> Requirement
Each line of the data below containing "Toggle" needs to be listed.

> Dataset records

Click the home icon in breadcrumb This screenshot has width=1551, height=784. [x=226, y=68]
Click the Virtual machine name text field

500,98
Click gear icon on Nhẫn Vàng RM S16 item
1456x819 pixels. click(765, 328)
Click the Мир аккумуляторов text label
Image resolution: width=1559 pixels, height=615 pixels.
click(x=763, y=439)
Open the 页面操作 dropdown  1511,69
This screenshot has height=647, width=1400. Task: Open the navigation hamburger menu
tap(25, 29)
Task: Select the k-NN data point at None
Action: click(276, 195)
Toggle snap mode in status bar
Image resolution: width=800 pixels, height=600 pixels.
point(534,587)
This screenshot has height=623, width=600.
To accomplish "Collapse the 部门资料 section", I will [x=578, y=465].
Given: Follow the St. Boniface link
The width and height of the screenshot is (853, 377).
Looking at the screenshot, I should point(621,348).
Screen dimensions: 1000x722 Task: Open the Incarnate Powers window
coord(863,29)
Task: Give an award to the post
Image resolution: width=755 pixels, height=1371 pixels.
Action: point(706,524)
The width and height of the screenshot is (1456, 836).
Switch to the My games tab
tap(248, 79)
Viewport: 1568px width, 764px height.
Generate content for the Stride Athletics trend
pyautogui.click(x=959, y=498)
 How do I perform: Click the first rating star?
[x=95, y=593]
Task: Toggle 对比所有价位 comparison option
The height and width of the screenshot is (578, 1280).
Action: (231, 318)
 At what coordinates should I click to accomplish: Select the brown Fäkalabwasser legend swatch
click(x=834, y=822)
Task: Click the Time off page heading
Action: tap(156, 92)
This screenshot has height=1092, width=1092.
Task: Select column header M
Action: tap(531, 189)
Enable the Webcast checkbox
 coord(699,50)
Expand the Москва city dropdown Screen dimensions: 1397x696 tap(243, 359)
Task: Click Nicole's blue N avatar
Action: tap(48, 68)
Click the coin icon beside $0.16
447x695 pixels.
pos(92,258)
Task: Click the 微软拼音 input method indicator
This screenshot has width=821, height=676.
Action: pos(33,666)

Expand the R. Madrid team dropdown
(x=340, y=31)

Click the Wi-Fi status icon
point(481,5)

> Final answer
Toggle snap mode in status bar
Task: Toggle 对比所有价位 comparison option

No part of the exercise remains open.